= Dive bomb (guitar technique) =

Guitar technique lowering pitch

Dive bomb is a guitar technique in which the tremolo bar, or whammy bar, is used to rapidly lower the pitch of a note, creating a sound considered to be similar to a bomb dropping. One of the most recognized pioneers of this technique is Jimi Hendrix. Other musicians who used this technique are Ritchie Blackmore, Dave Murray, Herman Li, Eddie Van Halen, Randy Rhoads, Brian May, Joe Satriani and Tom Scholz of Boston. Some guitarists, such as K.K. Downing, Glenn Tipton, Jeff Hanneman and Dimebag Darrell have used a variation of this technique in which a harmonic, most commonly a pinch harmonic, is used instead of a normal fretted or open note creating a sound arguably closer to that of a bomb due to the squealing sound created by the harmonic.

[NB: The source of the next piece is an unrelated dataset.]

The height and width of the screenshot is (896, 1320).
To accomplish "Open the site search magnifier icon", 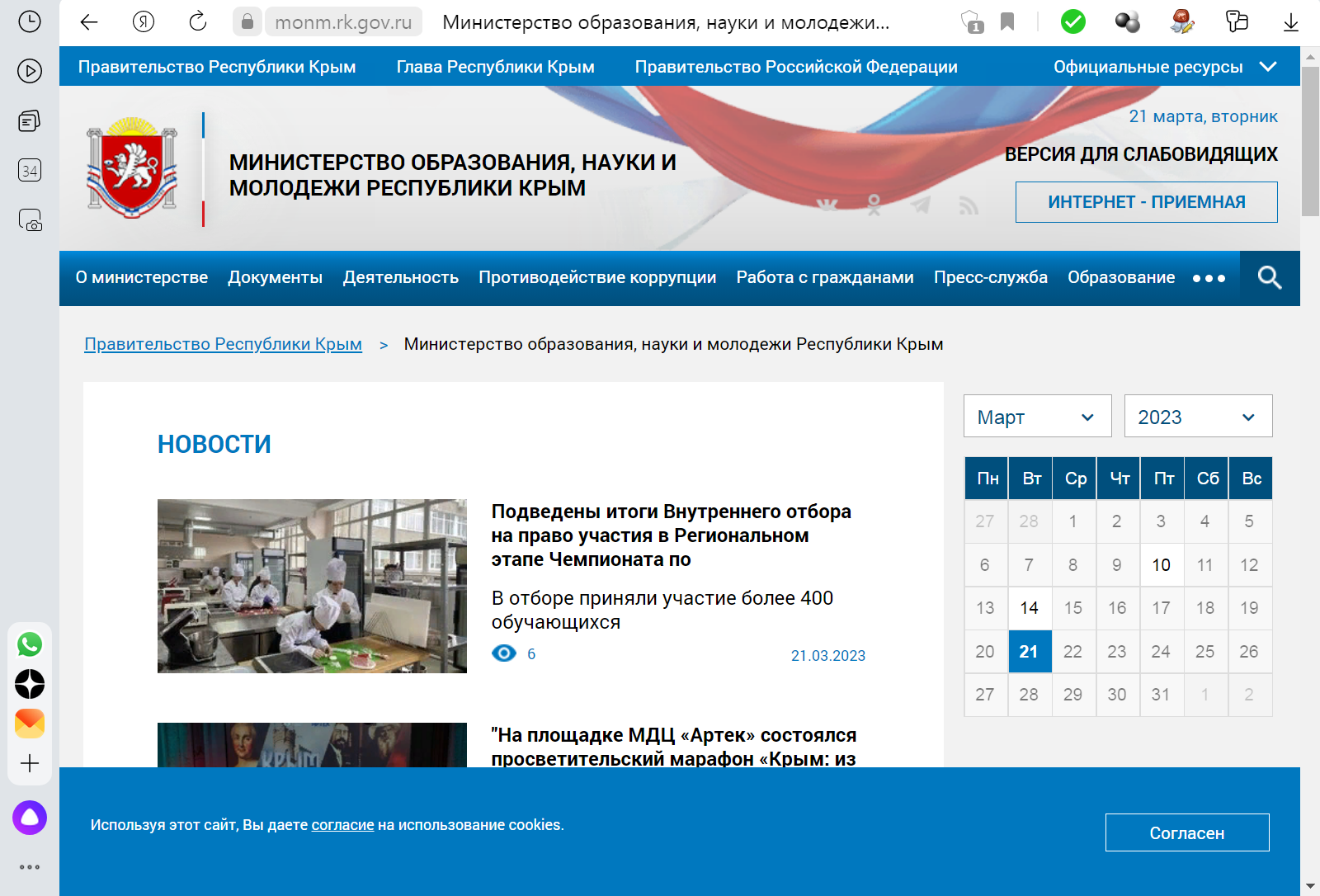I will tap(1269, 278).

It is usually best performed when using a locking tremolo (whammy bar) such as the Floyd Rose version so that rapid changes in string tension do not take the strings out of tune. This allows the guitarist to pick a note, and widely vary its tone, either by quickly pushing (or pulling) the bar as far as it goes either way or slowly moving the bar in the desired direction, depending on what effect the musician is trying to achieve. It is commonly done in combination with a pinch harmonic to get a more dramatic effect with the dive bomb.

Dive bombing is used in surf music. Dive bombing was used in Billy Idol's song "White Wedding", Rage Against the Machine's song "Calm Like a Bomb", Boston's "Smokin'", The Black Keys' song "Lonely Boy", George Thorogood's cover of Bo Diddley's "Who Do You Love?", The Rip Chords "Hey Little Cobra", and Van Halen's "Eruption".